Wenn Frau KrampKarrenbauer von einem Alarmsignal redet, dann frage ich mich, wie viele Alarmsignale es noch geben soll? Die Alarmzeichen prägen die gesamte Nachkriegsgeschichte: 70 Jahre lang Hakenkreuze an den Häuserwänden unserer Straßen, geschändete jüdische Friedhöfe, die seit Jahrzehnten wiederholten eindringlichen Appelle betroffener jüdischer Opfer dieser deutschen Strassengewalt, der fortwährende Rassismus und Rechtsterrorismus! Halle ist das Ergebnis aus Jahrzehnten der Ignoranz dieser Alarmsignale. Es gab immer wieder rechtsterroristische Anschläge, etwa die bis heute nicht restlos aufgeklärte Ermordung von von Shlomo Lewin und seiner Lebensgefährtin 1981 oder der Bombenanschlag in Düsseldorf Werhahn im Jahr 2000 – ebenfalls nicht aufgeklärt.
Ein Alarmsignal ist die Politik, für welche die Bundesregierung steht.
Ein Alarmsignal ist diese Bundesregierung, welche die Streichung von Geldern für antifaschistische und antirassistische Projekte wie EXIT und Co. forciert und damit dem um sich schlagenden Faschismus das Wasser trägt.
Ein Alarmsignal ist es wenn Nazis an Rosh Hashanah mit antisemitischen Hetzparolen durch Dortmund und Berlin – von deutschen Polizisten geschützt – marschieren können!

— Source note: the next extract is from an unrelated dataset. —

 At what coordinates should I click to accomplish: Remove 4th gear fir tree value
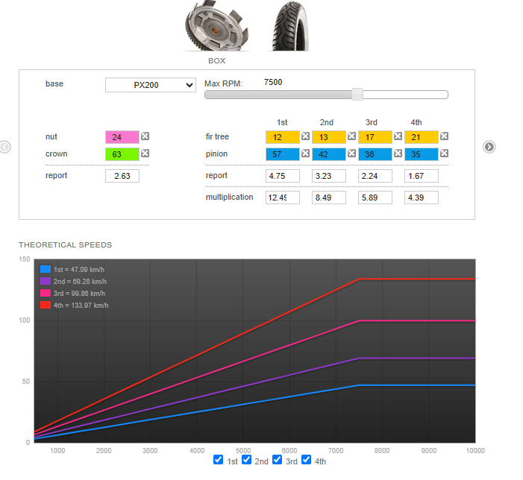[444, 136]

Ein Alarmsignal ist es auch, wenn der IS-Unterstützer Erdogan mit bundesdeutscher Duldung und mit Hilfe deutscher Waffen einen völkerrechtswidrigen Krieg gegen die Kurden in Nordsyrien führt und wenn Unterstützer_innen der Terrororganisationen Hisbollah und Hamas als Gesprächspartner_innen für deutsche Politiker_innen gelten.

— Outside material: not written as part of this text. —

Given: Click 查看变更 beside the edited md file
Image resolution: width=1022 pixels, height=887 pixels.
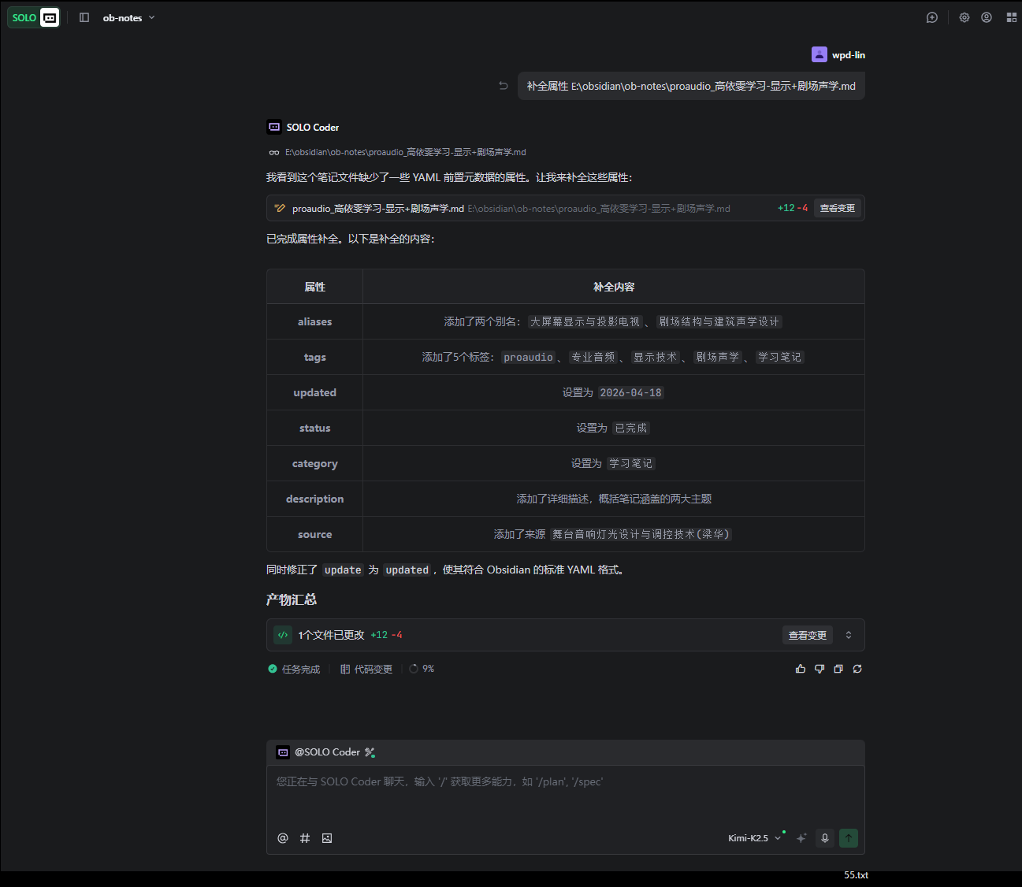Looking at the screenshot, I should click(837, 208).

Der Faschismus schlägt weltweit zu. Bekämpfen wir den Faschismus!
Wenn Bundespräsident Walter Steinmeier vom „Unvorstellbaren“ redet, dann ist nur eines unvorstellbar: Herr Steinmeier, was haben Sie in den letzten Jahren in Deutschland und der EU nicht mitbekommen? Wie viele Morde und Terroranschläge sind noch nötig, bis auch Sie im hier & jetzt ankommen? Die politische Rhetorik vom ständigen Empört-sein und dem nicht Vorstellen-können verfängt nicht mehr in dem Deutschland, in dem rassistische Hetze, antisemitischer Terror und neonazistische Gewalt zur Tagesordnung gehören! Der Verwaltungsdirektor der Jüdischen Gemeinde Düsseldorf sagt: „Nach den schlechten Gedanken kommen die schlechten Worte, und denen folgen dann die schlechten Taten.“ Es ist die AfD, die permanent zündelt, ihre Einladung in den demokratischen Diskurs nutzt und den Nährboden für Rechtsterrorismus wie in Halle zu schaffen und wie in Chemnitz Schulter an Schulter unter Faschist_innen marschiert. Der Anschlag folgt auf einen mutmaßlichen, islamistischen Anschlagsversuch in Berlin. Es ist schon lange nicht mehr kurz vor zwölf!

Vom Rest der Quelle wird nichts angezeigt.